BEGIN

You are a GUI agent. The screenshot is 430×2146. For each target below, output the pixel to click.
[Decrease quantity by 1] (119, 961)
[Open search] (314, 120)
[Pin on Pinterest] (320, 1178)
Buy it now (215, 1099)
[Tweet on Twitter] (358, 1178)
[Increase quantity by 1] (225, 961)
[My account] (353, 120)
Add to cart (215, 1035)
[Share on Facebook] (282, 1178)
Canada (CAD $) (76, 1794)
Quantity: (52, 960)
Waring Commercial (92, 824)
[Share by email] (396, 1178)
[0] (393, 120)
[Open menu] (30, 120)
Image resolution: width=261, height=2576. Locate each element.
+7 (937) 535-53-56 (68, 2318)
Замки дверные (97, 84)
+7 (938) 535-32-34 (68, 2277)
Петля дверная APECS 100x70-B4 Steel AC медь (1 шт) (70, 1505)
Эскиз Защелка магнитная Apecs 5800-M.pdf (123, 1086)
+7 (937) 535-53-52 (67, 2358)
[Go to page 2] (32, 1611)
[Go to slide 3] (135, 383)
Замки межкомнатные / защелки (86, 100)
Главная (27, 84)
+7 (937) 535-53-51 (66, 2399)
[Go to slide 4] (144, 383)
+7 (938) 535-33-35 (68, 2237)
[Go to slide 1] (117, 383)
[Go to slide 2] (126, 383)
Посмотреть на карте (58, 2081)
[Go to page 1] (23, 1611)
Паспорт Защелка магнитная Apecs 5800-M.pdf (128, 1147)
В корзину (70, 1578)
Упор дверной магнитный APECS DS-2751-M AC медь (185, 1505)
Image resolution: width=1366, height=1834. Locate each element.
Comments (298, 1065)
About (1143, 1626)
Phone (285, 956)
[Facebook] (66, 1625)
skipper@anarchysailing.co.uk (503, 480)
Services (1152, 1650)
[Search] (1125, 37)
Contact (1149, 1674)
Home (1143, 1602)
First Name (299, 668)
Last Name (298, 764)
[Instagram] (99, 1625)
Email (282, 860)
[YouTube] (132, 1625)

END

TASK ITEM
Everything in the data above must be restated verbatim.

EXERCISE SOLUTION
You are a GUI agent. The screenshot is 430×2146. For each target below, output the pixel to click.
[Decrease quantity by 1] (119, 961)
[Open search] (314, 120)
[Pin on Pinterest] (320, 1178)
Buy it now (215, 1099)
[Tweet on Twitter] (358, 1178)
[Increase quantity by 1] (225, 961)
[My account] (353, 120)
Add to cart (215, 1035)
[Share on Facebook] (282, 1178)
Canada (CAD $) (76, 1794)
Quantity: (52, 960)
Waring Commercial (92, 824)
[Share by email] (396, 1178)
[0] (393, 120)
[Open menu] (30, 120)
Image resolution: width=261, height=2576. Locate each element.
+7 (937) 535-53-56 (68, 2318)
Замки дверные (97, 84)
+7 (938) 535-32-34 (68, 2277)
Петля дверная APECS 100x70-B4 Steel AC медь (1 шт) (70, 1505)
Эскиз Защелка магнитная Apecs 5800-M.pdf (123, 1086)
+7 (937) 535-53-52 (67, 2358)
[Go to page 2] (32, 1611)
[Go to slide 3] (135, 383)
Замки межкомнатные / защелки (86, 100)
Главная (27, 84)
+7 (937) 535-53-51 (66, 2399)
[Go to slide 4] (144, 383)
+7 (938) 535-33-35 (68, 2237)
[Go to slide 1] (117, 383)
[Go to slide 2] (126, 383)
Посмотреть на карте (58, 2081)
[Go to page 1] (23, 1611)
Паспорт Защелка магнитная Apecs 5800-M.pdf (128, 1147)
В корзину (70, 1578)
Упор дверной магнитный APECS DS-2751-M AC медь (185, 1505)
Image resolution: width=1366, height=1834. Locate each element.
Comments (298, 1065)
About (1143, 1626)
Phone (285, 956)
[Facebook] (66, 1625)
skipper@anarchysailing.co.uk (503, 480)
Services (1152, 1650)
[Search] (1125, 37)
Contact (1149, 1674)
Home (1143, 1602)
First Name (299, 668)
Last Name (298, 764)
[Instagram] (99, 1625)
Email (282, 860)
[YouTube] (132, 1625)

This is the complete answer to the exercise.